One simple phrase served Mark Wilson well throughout his career as a golf course superintendent.
"Life is short, sod it," said Wilson, who spent 22 years at Valhalla Golf Club in Louisville, Kentucky, where he was the host superintendent of two PGA Championships and a Ryder Cup.
A few months ago, I ran into Wilson at a memorial service for his friend, the late Jerry Coldiron. Shortly thereafter, we caught up to take a look back over his long career as a golf course superintendent.
"I tried to make nature my friend, not my enemy," he said. "One of my strengths was I was always able to remember that the turf could always be fixed; problems were never permanent. Warm-season grass in spring can be downright ugly, but it will get better. On the other hand, cool-season grass in August can look pretty bad, but I knew September was close and it would get better in a hurry."

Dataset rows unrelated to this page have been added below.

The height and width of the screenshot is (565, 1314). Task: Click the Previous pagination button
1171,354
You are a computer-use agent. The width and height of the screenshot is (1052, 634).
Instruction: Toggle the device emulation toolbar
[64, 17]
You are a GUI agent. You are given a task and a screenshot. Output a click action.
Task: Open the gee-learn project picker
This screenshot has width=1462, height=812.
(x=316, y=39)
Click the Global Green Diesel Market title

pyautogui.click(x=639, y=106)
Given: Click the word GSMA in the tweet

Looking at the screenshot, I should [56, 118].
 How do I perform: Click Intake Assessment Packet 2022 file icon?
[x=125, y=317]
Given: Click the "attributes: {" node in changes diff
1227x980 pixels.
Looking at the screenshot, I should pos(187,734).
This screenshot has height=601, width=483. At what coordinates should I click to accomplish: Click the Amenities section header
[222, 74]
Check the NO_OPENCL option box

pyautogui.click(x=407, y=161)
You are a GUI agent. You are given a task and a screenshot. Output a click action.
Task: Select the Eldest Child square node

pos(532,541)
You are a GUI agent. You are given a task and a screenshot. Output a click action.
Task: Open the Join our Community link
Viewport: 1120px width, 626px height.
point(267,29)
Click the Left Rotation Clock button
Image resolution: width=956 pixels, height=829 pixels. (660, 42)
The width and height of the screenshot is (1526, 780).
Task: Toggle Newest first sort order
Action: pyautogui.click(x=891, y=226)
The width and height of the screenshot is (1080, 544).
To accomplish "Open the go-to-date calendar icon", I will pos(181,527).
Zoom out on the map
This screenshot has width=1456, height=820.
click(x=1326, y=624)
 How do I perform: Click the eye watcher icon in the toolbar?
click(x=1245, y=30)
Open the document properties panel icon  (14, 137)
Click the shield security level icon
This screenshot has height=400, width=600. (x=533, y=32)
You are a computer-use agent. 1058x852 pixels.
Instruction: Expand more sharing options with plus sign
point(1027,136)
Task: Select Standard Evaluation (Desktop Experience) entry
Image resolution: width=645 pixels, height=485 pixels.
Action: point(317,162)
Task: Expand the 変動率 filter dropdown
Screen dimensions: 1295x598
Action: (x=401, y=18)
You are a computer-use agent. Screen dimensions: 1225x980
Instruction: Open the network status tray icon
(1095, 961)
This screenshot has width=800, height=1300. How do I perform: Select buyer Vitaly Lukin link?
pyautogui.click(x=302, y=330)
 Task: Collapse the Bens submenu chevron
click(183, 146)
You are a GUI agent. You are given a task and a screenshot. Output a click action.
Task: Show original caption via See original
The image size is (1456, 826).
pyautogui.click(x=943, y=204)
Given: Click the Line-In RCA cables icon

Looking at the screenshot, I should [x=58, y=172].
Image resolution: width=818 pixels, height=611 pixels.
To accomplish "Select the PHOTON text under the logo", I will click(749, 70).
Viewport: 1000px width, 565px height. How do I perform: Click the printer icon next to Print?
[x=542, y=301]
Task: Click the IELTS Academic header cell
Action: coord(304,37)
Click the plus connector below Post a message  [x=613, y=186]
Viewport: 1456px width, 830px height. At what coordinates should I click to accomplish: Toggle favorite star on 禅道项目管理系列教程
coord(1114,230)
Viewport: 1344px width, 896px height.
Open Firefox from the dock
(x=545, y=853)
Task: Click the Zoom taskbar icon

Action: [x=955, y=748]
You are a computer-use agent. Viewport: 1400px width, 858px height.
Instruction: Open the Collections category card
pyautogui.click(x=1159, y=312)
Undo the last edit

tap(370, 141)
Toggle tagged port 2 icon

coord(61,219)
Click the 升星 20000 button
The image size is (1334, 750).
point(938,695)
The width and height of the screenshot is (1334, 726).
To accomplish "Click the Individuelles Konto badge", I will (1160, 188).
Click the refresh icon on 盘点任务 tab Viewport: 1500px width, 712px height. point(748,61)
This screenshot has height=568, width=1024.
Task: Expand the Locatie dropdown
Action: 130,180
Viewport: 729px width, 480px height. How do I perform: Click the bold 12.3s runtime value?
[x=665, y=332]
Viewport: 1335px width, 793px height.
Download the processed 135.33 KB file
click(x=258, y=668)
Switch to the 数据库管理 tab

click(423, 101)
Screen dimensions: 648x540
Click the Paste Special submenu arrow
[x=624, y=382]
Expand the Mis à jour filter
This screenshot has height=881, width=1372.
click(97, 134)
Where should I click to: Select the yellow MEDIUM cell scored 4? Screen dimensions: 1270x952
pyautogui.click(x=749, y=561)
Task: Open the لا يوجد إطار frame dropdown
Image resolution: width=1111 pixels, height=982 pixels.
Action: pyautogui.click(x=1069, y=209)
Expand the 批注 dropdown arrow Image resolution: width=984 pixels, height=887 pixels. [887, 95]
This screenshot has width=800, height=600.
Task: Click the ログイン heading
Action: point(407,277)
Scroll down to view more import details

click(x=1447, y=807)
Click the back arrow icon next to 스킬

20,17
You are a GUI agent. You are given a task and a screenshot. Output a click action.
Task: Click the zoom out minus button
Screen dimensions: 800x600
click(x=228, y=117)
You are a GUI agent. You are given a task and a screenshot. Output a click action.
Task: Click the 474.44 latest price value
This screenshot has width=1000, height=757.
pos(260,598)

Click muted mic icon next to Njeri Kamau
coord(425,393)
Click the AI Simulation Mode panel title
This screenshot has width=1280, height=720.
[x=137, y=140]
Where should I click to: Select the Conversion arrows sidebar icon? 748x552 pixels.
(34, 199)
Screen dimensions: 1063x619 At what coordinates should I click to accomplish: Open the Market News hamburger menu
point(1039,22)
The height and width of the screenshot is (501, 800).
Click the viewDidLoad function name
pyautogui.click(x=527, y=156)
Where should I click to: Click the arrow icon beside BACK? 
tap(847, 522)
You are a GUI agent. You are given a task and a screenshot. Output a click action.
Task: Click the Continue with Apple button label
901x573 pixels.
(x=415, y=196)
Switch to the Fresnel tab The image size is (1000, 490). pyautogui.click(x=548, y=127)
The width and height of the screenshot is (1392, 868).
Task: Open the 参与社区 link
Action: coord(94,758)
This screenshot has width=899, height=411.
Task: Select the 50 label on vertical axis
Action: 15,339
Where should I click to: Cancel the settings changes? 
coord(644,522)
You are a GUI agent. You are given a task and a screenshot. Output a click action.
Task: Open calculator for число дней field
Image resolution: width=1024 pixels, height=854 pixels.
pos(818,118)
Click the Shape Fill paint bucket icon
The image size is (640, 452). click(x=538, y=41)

Turf conditions on golf courses might not always be on an upward plane, but Wilson's career path pretty much was. Since the 1970s, when he worked on the crew at Jackie Gleason's Inverrary Country Club in Lauderhill, Florida, through a work history that spanned parts of five decades at three clubs in Louisville until he retired a decade ago, Wilson's career was the stuff of legend. He worked for Gleason when Inverrary still was the site of what today is the PGA Tour's Honda Classic, and was hired by the Gahm family in 1988 at Jack Nicklaus-designed Valhalla. Hired shortly after grow-in at Valhalla, Wilson had been the superintendent at Audubon Country Club, a 1908 Thomas Bendelow design 20 miles away.
"Most of my career, in the ‘70s, ‘80s, ‘90s and 2000s, it seemed like I had the wind at my back, and I was going downhill," Wilson said. "The industry was strong, and people were demanding new golf courses, and we were always trying to grow better grass.
"We had big intentions at Valhalla, but a lot of it was luck. The course was built at the right time during the golf boom and it was kind of early in Nicklaus' designing career."
His career at Valhalla included managing the turf for the 1996 and 2000 PGA Championships and the 2008 Ryder Cup Matches.
Jumping into high-level tournament golf wasn't necessarily a goal or a choice. It just sort of happened, Wilson said.
"As far as tournament golf, I just hopped on the bandwagon," he said. "I was at Audubon when the Gahm family built Valhalla. After the grow-in, they asked me to apply. I went from the oldest club in town to the newest.
"I grew up in northeastern Ohio, so my big treat was seeing Firestone. Then I got to play Arnold Palmer's Laurel Valley in Pennsylvania, so I came to appreciate great golf courses at an early age."
A native of Beloit, Ohio in the Cleveland area, Wilson went to turf school 350 miles away at Eastern Kentucky University, where he also was a walk-on on the school's golf team.
A 1976 EKU graduate, he remembers many of his teammates believing they had a future in professional golf. Wilson, who mowed greens before high school and college tournaments, had no such delusions.
The norm then was a quarter-inch on greens. When I left Valhalla, it was a tenth (of an inch), or lower. ... We had fans on all 18 greens. We can't grow grass now without fans? It seems like we complicated everything.
"Nobody I played with went on to play professional. It was a good thing I went on to a career in turf management," he said. "In fact, the other players on the team called me turfgrass boy. I remember mowing greens before a tournament, running to the car and getting my clubs and then playing in the tournament. I think it was the best tournament I ever had."
Wilson started working on golf courses during high school and interned at Louisville Country Club while attending EKU. He counts turf legends like former LCC superintendent Louis Miller among his mentors.
"He was the Daniel Boone of superintendents in Kentucky," Wilson said. "He had a degree from Penn State and was, as far as I know, the first formally educated superintendent in Kentucky."
A lot has changed in turf management between those days of working for the Daniel Boone of Kentucky superintendents and when Wilson retired from Valhalla in 2010.
"The norm then was a quarter-inch on greens. When I left Valhalla, it was a tenth (of an inch), or lower," he said.
"We had fans on all 18 greens. We can't grow grass now without fans? It seems like we complicated everything.
"I like to think I'm pretty organized, but it was frustrating. We had three or four acres of greens, but we had to maintain 430 acres. I was frustrated how much time and money was spent on greens compared to the whole operation. I wanted to manage the whole property, but the greens took away from that."